İstanbul'un artık dünya çapında görülmeye değer bir yeri daha var" diyor Kanadalı bir profesör ve ekliyor: "Bakın Ağustos'un ortasında, belki de bu kentin en serin yerlerinden birisi olan Gezi Parkı'ndayız. Ne kadar serin ve esintili bir yer...". Biz şanslıyız, bugün park herkese açık, kapatma falan yok. Yazın ortasında parkı görmeye gelen yerli ve yabancı onlarca turist veya ziyaretçiden birisi de o. Gerçekten efil efil esen bu parkın havası sanki onu daha fazla ve başka şeyler de
anlatmaya teşvik eder bir kıvamda. O da bunu sezmiş gibi ve kafasındaki birkaç önemli düşünceyi bizimle de mutlaka paylaşmak istercesine birkaç küçük sorudan sonra başlıyor kısaca anlatmaya: "Ekonomik yönden hep olumlu düzeyde olduğu söylenen Türkiye'de bu olayların başlaması doğrusu başta fazla ilgimi çekmedi. Ama daha sonraki yaratıcı eylem türleri ve duvarlardaki, pankartlardaki zekice ve mizahi sözler hem dikkatimi hem de ilgimi çekti." Eylemin sanatçı ve aydınlarca da desteklenerek daha kitlesel olmaya başlamasını ilginç bulan bu öğretim üyesi, asıl dikkatini çeken şeyi ise şöyle açıklıyor: " Eylemlerle ilgili haber ve resimleri tararken bir dergide yer alan bir göstericinin elinde tuttuğu bir söz gözüme çarptı. John Lennon'a ait bir söz : 'Nasıl baş edeceklerini bilmedikleri tek şey şiddet dışı eylemler ve mizahtır!'. İşte bu sözü okuduktan sonra artık günlük tutar gibi olayları her gün izlemeye başladım ve İstanbul'u bir kez de bu parkıyla ve bu yönüyle görmeyi kafaya koydum...". Yanındaki ressam dostu da onu doğrular bir şekilde, "Evet, bu doğru. Bu eylemlerin tüm dünyada hızlı bir şekilde çok sempati yaratıp destek bulmasını ben de bu iki faktörün bu eylemlerde çok başarılı kullanılmasına bağlıyorum. Eylemlerin hem kitlesel oluşu hem de çok yaratıcı ve zekice eylem türlerinin olması... Ve tabii ki bir de mizah dolu sloganlar ve sözler, hem de zekice" diyerek tamamlıyor Gezi Parkı'nın Ağustos ortasındaki Kanadalı ressam ziyaretçisi...

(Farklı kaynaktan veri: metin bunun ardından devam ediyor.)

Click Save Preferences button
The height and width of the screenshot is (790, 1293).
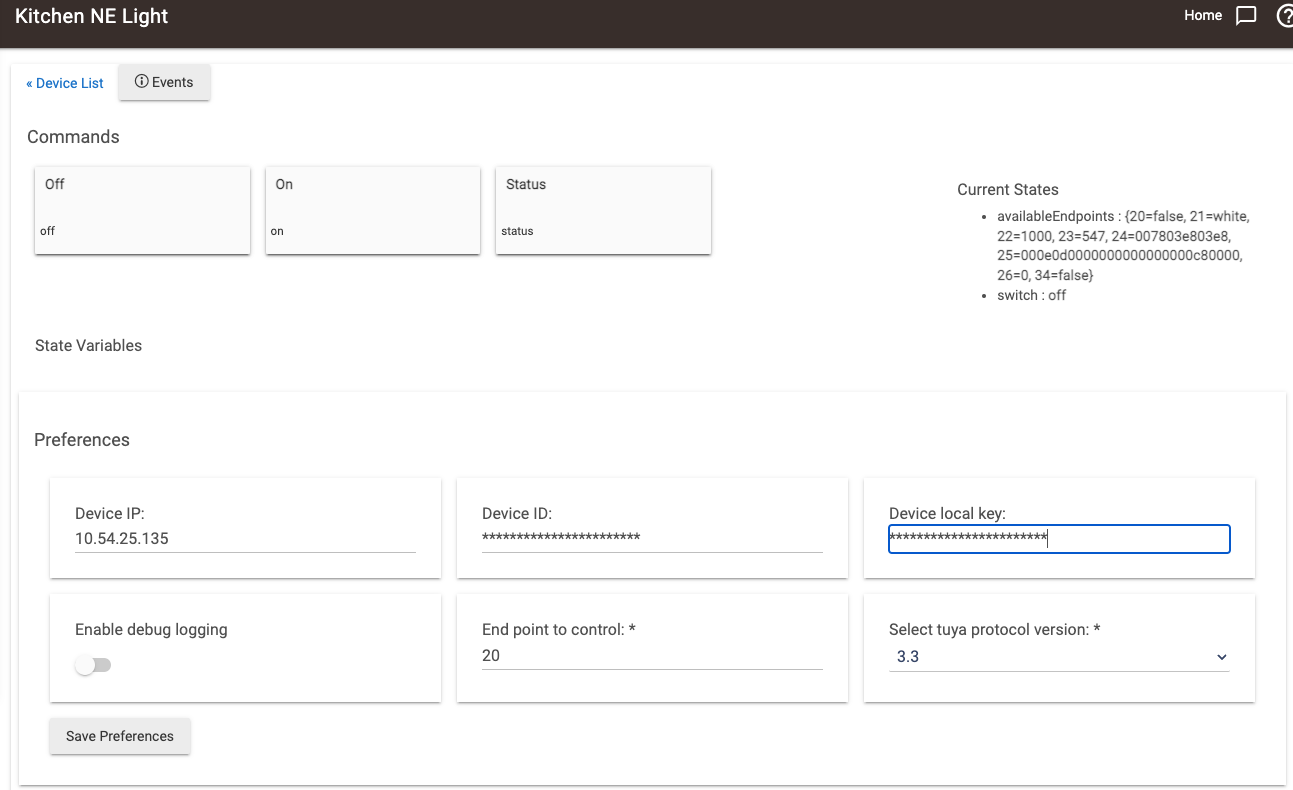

Sadece onların değil daha binlerce insanı etkileyen ve adeta bir yaşam ve mücadele anlayışının felsefesini ortaya koyan bu sözün özgün bir alıntısını yapmak daha yararlı olacaktır mutlaka. Ne diyordu The Beatles
isimli müzik grubunun üyesi şarkıcı John Lennon: "Olay şiddet kullanımına dönüşmeye başladığı zaman, sistemin oyununa geliyorsunuz demektir. Yerleşik düzen sizi kavgaya sokmak için kızdırmaya çalışacak, sakalınızı çekecek, yüzünüze fiske atacaktır. çünkü, siz bir kere şiddete başvurduktan sonra sizinle nasıl baş edeceklerini
bilirler. Nasıl baş edeceklerini bilmedikleri tek şey şiddet dışı eylemler ve
mizahtır".
Gezi Parkı eylemleri bir milat...
çok konuşuldu, tartışıldı ve hala devam ediyor ve bu daha da devam edecek.
çünkü toplumun geldiği nokta bir dönüm noktası artık. çünkü bundan etkilenmeyen kimse yok: İktidardakilerden, üzerlerine adeta ölü toprağı serpilmiş en sıradan insanlara kadar. ülkenin her yerindeki özellikle gençlik kesiminden ta Brezilya'da, "Evet, artık aşk bitti, şimdi burası da Türkiye" diyerek Gezi Parkı eylemlerini işaret eden ve bundan ilham alarak sokağa dökülen yüz binlerce Brezilyalı genç de etkilendi.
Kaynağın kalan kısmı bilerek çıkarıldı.